To be honest, I was amazed this existed. I remember back in the day that Hayes had an independent bookshop of which I was a frequent visitor and sometimes even a customer. But I thought the reading world had passed us by since the small town centre had been pedestrianised. Perhaps it is no coincidence that this council has recently decided to reverse this development after some 20+ years. Anyway, I saw the sign promoting the event at the train station.
I looked them up and to my amazement, Jonathan Coe and Will Self were due to speak, as well as short workshops on self-publishing and flash fiction. Even more remarkable was the event was being run at Brunel University and was free. I signed up immediately.
And having attended for most of the afternoon yesterday, and for a workshop this afternoon, I have to say it was very much worth the time. I think Ben felt inspired enough to complete a short flash fiction project I started at the workshop and even submitted it for publication last night. Let’s see what happens, but for now, I’ve posted it here followed by some images from the weekend.
I see it all now
I see it all now.
Time had left its appropriate stamps on her but had excavated me, leaving me sinkholes and subsidence. She seemed to walk on air, and my job was to make sure her feathers were well-tended, preened to perfection. I did my grubby best, but keeping up with the Joneses was beyond me.

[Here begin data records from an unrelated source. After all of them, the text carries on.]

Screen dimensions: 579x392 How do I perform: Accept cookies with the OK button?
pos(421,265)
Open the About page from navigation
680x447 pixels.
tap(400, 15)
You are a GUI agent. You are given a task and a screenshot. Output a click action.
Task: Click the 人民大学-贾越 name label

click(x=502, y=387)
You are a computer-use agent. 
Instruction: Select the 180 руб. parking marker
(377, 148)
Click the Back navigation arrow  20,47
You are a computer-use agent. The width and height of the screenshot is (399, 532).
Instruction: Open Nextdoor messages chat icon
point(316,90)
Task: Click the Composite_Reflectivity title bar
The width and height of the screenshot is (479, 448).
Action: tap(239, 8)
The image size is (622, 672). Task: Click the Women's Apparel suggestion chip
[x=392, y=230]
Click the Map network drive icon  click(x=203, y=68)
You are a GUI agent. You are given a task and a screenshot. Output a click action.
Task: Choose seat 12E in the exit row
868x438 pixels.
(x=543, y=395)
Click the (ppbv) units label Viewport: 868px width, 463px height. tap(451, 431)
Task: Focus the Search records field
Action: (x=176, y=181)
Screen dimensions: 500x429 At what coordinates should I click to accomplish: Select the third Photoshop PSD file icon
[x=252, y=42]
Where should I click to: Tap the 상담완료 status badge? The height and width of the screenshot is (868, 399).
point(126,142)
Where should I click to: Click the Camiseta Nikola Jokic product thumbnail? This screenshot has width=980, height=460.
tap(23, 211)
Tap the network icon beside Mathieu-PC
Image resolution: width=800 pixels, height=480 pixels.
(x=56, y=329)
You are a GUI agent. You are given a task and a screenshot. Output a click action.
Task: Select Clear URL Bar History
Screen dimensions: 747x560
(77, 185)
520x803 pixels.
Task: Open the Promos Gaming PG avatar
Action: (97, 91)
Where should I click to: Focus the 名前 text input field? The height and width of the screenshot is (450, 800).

I re-examined my wallet and it yawned at me emptily. I cursed it silently and it swore back, seething at its hunger. Just like all the yesterdays. Last year was better, before the court, but everything after that was rationed. I wondered if it was time for lunch yet. She shrugged but her shoulders didn’t. They were locked in place, hands fidgeting gently.
“Darling, turn around and let me look at you.”
She slowly came into view, her small frame revolving into existence, salty edges, glistening brightly.
“I know it isn’t what you wanted to hear.”
Blistering rays shot out and through me, filling my heart with rage, light, fire and smouldering regret. She nodded. “It’s ok, I’m used to it.”
I reached for her hand and she let me hold it for a moment before I felt her resisting the pulse to pull away, letting me hold her some more. She’ll fly away sooner than I will be ready. The dread fills me daily, even though I probably have years left. But my skittering future failure haunts me.